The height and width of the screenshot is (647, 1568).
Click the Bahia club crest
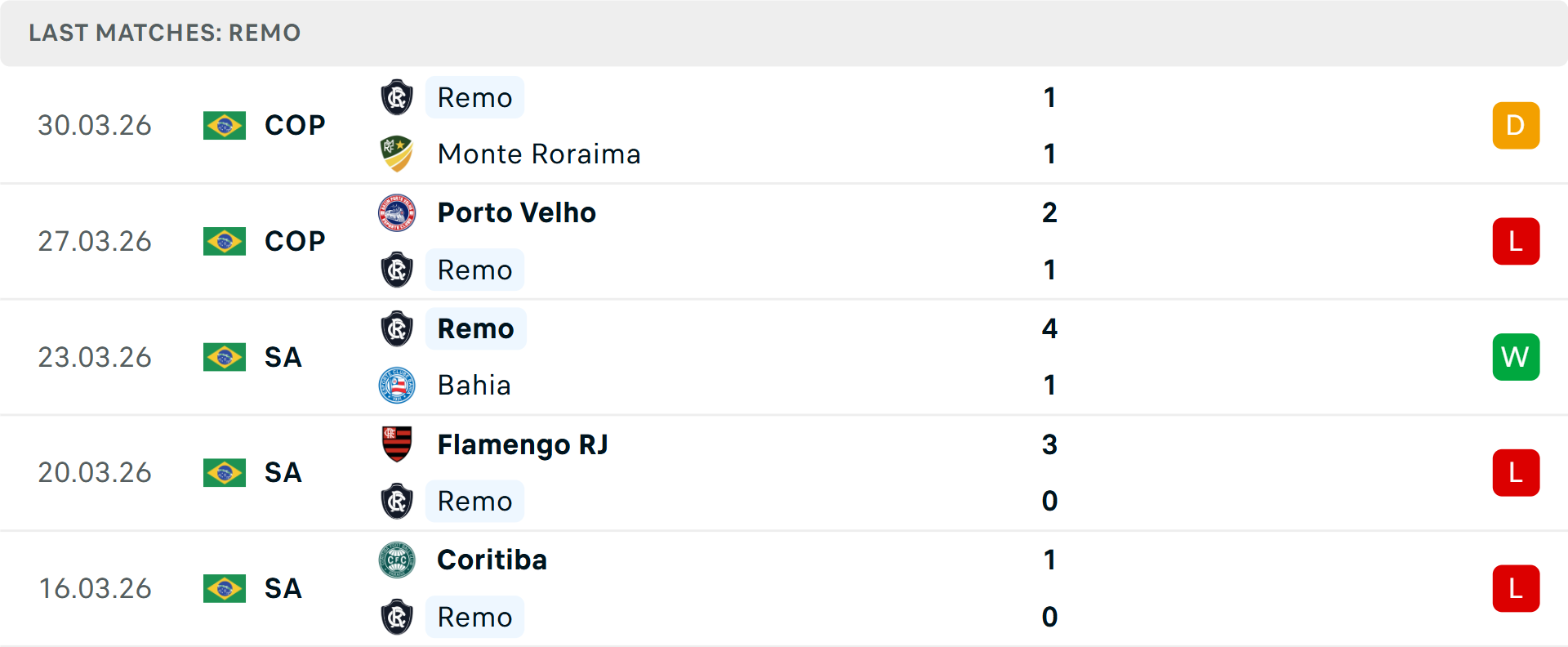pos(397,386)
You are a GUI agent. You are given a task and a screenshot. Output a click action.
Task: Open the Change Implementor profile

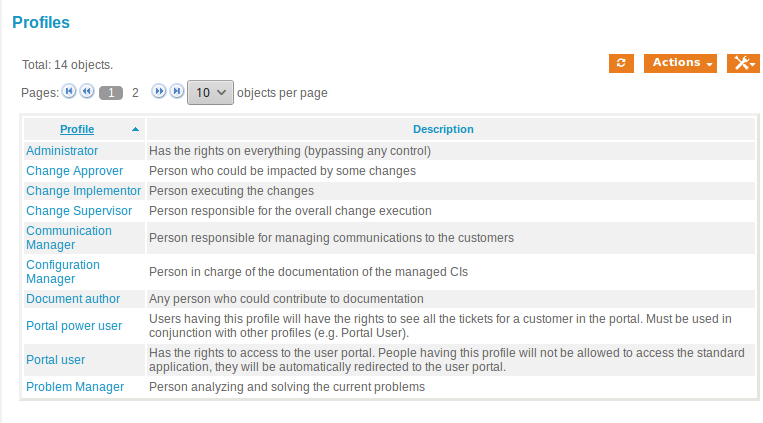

▶ [Exercise] Rewrite every line of the entries above as a numbered list, skipping the blank lines. Leave the pictures out of the list.

▶ [Exercise output]
1. The height and width of the screenshot is (647, 1568).
2. Click the Bahia club crest
3. pos(397,386)
4. You are a GUI agent. You are given a task and a screenshot. Output a click action.
5. Task: Open the Change Implementor profile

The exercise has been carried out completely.